Aussi, cette musique pour clavier et pour orchestre de chambre — (car ce fougueux génie a eu la rare patience de n’entreprendre la conquête[1] de la grande symphonie qu’a près qu’il eut soumis tout le domaine de la Kammermusik) — jouit d’une popularité sans exemple. Avant trente ans, il est reconnu le plus grand de tous les compositeurs pour clavier ; et, pour le reste, on ne lui donne comme égaux que Mozart et Haydn. Dès les premières années du siècle, on le joue dans toute l’Allemagne, en Suisse, en Écosse, à Paris (1803).

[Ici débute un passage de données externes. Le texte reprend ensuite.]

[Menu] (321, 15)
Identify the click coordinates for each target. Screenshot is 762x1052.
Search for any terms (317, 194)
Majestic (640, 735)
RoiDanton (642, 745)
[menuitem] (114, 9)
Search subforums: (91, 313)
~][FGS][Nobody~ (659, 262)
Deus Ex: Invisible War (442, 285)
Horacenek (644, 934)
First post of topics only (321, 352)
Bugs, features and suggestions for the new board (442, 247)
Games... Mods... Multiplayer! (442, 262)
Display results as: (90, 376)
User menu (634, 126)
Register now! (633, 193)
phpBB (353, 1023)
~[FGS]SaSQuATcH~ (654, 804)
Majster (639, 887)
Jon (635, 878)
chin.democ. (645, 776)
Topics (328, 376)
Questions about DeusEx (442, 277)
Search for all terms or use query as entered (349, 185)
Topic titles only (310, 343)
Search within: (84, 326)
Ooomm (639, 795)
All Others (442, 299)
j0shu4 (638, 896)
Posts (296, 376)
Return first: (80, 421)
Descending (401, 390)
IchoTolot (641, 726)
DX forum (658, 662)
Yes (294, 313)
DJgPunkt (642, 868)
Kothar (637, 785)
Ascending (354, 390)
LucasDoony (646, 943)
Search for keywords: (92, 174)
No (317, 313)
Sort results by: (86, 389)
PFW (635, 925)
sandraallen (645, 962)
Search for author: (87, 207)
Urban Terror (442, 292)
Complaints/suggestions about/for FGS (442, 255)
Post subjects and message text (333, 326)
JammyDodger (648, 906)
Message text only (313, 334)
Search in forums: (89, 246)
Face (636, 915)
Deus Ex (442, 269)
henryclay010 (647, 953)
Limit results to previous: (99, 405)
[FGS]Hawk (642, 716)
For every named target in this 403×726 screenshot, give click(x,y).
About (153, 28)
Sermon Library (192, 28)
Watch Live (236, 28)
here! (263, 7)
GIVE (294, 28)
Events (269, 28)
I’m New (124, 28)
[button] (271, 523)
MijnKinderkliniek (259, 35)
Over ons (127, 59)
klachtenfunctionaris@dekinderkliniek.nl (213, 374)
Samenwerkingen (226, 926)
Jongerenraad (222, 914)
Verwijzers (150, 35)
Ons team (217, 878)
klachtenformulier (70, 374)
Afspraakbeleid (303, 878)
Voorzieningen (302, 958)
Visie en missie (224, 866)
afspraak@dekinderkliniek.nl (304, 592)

A trente ans, il est déjà le vainqueur de l’avenir.
Et maintenant, voyez-le, le vainqueur, ce Beethoven de trente ans, grand virtuose, artiste brillant, qui est le lion des salons, qui fascine la jeunesse, qui suscite des transports, et qui déprécie ce monde élégant, vibrant, raffiné, mais qui en a besoin — (il y a toujours vécu, depuis qu’il était, enfant, un petit Hofmusicus ; quand il sort de son pauvre foyer familial, ou maintenant à Vienne de sa garçonnière mal tenue, c’est toujours pour respirer l’atmosphère la plus aristocratique de l’Europe et son enivrement) — le Beethoven dont la bonne princesse Lichnowsky a patiemment poli les mauvaises façons, et qui affecte de mépriser la mode, mais qui porte le menton haut sur sa belle cravate blanche à triple enroulement et surveille du coin de l’œil, orgueilleux, satisfait (tout de même un peu inquiet), l’effet
1. La conquête publique. Car il est maintenant démontré que le jeune Beethoven avait secrètement, pendant dix ou quinze ans, essayé toutes les formes de son art, avant de livrer au public sa première symphonie.